Boon has been making a living for years by poking fun at a French département that has never recovered from being characterized as a dismal wasteland in Zola’s 19th century novel, Germinal. Its weather, in reality typically British of course, was described by Boon as just three showers a year – each lasting four months. He got away with such irony because of his impeccable working class and linguistic credentials. The son of an Algerian lorry driver and a French domestic cleaner, Boon spoke scarcely a word of French until the age of 12. His first language was Ch’timi, a Picardian dialect of 17th century French and Flemish, incomprehensible to anyone living outside the region.

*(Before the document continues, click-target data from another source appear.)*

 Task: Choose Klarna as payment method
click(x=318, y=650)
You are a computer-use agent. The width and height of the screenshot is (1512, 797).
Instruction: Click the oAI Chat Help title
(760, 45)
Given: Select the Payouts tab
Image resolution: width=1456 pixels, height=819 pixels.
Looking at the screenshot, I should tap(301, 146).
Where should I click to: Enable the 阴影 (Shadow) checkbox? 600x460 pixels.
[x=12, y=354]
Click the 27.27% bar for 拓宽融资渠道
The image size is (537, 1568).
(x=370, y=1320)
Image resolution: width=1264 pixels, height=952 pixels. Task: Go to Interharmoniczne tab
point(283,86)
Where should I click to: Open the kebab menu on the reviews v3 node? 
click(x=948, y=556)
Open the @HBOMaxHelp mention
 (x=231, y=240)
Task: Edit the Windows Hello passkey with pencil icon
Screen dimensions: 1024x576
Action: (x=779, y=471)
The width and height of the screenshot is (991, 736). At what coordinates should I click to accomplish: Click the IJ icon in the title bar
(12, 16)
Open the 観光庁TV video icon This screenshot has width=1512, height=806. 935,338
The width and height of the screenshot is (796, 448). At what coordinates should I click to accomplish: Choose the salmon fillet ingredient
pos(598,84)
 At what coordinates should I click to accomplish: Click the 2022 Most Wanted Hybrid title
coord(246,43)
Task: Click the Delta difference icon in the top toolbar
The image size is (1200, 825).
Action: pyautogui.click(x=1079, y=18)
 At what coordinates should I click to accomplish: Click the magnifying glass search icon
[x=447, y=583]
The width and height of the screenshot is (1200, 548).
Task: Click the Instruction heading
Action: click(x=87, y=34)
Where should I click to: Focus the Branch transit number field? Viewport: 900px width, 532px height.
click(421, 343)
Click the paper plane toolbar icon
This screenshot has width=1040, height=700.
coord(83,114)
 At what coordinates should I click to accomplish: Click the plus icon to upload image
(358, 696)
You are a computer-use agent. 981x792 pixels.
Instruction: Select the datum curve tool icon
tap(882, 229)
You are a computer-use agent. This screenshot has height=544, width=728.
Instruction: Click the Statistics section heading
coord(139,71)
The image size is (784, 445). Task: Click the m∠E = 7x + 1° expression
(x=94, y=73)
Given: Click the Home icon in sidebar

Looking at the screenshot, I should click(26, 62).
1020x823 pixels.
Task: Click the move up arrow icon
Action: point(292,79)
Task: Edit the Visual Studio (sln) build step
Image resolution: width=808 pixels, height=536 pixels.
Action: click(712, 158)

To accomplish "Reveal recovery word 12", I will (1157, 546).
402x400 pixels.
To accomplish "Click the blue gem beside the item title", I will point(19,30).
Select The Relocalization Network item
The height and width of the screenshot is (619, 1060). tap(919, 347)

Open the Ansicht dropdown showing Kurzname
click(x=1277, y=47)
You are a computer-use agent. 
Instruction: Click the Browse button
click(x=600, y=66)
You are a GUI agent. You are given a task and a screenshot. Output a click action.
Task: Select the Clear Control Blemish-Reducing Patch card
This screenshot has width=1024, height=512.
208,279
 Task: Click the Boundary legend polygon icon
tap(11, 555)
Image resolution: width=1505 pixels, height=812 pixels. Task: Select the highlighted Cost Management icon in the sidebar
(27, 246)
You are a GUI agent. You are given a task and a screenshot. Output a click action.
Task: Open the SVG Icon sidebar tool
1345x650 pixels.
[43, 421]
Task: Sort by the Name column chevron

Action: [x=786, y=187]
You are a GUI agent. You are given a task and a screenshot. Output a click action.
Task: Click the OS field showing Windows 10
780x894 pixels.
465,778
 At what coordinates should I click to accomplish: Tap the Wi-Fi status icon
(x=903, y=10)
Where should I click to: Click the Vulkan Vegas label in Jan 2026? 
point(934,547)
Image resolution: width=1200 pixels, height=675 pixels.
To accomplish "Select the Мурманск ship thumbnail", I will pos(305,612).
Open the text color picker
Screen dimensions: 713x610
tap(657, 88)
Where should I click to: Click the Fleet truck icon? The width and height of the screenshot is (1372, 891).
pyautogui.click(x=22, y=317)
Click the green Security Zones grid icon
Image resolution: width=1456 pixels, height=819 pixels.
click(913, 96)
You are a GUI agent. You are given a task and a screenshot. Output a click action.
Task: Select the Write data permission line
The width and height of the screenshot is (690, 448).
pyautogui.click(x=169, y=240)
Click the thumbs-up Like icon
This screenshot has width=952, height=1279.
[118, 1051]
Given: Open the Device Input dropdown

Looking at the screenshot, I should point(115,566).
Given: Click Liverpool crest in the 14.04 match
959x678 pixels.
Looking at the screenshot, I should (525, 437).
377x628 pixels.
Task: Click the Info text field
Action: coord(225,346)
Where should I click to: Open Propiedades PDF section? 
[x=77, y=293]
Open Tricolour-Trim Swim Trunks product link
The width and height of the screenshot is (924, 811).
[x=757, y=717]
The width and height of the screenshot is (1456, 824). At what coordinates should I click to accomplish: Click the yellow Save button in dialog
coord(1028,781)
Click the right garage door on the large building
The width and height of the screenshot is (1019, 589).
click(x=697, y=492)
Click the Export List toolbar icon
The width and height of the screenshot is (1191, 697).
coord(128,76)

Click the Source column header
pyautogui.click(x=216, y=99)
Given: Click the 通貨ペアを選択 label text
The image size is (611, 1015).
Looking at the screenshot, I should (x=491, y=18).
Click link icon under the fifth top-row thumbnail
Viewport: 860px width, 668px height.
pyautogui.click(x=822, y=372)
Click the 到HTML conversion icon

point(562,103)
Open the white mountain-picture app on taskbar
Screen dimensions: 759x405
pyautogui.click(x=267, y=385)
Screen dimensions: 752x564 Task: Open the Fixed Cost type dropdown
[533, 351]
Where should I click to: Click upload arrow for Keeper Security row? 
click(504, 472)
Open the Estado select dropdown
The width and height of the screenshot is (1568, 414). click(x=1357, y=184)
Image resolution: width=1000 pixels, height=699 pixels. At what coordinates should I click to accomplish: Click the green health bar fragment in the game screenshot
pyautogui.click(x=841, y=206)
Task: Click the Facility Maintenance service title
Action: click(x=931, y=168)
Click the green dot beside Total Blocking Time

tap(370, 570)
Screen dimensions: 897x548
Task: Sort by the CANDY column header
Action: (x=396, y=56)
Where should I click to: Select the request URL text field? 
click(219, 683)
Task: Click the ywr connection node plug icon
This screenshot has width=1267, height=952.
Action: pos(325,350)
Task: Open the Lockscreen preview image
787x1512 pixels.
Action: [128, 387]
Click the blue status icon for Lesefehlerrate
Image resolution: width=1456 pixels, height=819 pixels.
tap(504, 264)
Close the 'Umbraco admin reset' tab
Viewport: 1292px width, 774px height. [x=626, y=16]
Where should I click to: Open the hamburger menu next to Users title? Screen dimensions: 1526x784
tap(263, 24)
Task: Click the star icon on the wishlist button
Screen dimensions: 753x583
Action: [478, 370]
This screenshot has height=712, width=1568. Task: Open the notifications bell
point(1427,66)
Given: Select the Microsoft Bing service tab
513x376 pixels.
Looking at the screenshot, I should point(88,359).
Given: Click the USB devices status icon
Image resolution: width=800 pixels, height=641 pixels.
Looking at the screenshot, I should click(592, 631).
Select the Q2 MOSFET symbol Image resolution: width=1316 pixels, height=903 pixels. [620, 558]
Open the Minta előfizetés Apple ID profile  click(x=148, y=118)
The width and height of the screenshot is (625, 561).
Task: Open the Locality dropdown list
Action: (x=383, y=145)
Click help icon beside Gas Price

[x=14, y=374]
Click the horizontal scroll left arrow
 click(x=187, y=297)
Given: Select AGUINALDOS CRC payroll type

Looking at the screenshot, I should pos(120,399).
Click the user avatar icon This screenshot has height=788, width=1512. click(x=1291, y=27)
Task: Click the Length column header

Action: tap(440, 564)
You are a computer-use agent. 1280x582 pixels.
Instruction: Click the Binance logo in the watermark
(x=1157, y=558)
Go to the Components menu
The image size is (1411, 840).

A year ago Boon was best known as the husband, or rather the ex-husband, of a successful French actress, Judith Godrèche, and for his performance in a hilarious French version of The Magic Roundabout. But then Boon had the idea of making a comedy that highlighted the secret charms of this depressed area full of unemployed coal miners of Polish extraction. He persuaded the Nord-Pas-de-Calais regional administration to contribute 600,000 Euros to a budget of 11 million, money down the drain according to some local politicians, especially when they discovered that the film would be made in the local dialect and would need French sub-titles.
The cynics have been proved spectacularly wrong. Boon’s film, Bienvenue Chez les Ch’tis, which might be loosely translated, Welcome to the Sticks (from the English idiom living out in the sticks, that is, miles from anywhere that anyone has heard of). The film is set in Bergues, not a place many French geography students could quickly place on the map. In fact it is a small town about 11 kilometers south of Dunkirk, optimistically describing itself as a second Bruges without the canals. Bergues’ tourist office is now running guided tours for visitors who have seen the film, and want to have their pictures taken in front of the post office or the bell tower. The local shops now stock copies of a phrasebook, French into Ch’timi and vice-versa.
The film’s success is based on the brilliant interaction between Boon and an Algerian-born comedien turned actor, Kad Merad, who plays Philippe Abrams, a post office administrator in Salon-de-Provence, whose comfortable existence is shattered by a well-meaning but easily spotted scam to obtain a transfer to a Riviera town to keep his wife happy. As a punishment Abrams is sent to the post office equivalent of the French foreign legion, the post office at Bergues, where, having been told exaggerated tales about the weather, he arrives in moon boots in midsummer. A local postman, Antoine Bailleul, played by Boon, puts him through some gruesome local customs, such as dipping over-ripe cheese on toast into his coffee, before showing him what a good time can be had in Bergues. Rather too good, as it turns out, when Abrams’s wife, thinking him a hero for suffering alone in the extreme north, one day turns up unexpectedly…
Perhaps the true irony is that the one place you cannot see the film is Bergues itself because the cinema there closed more than twenty years ago.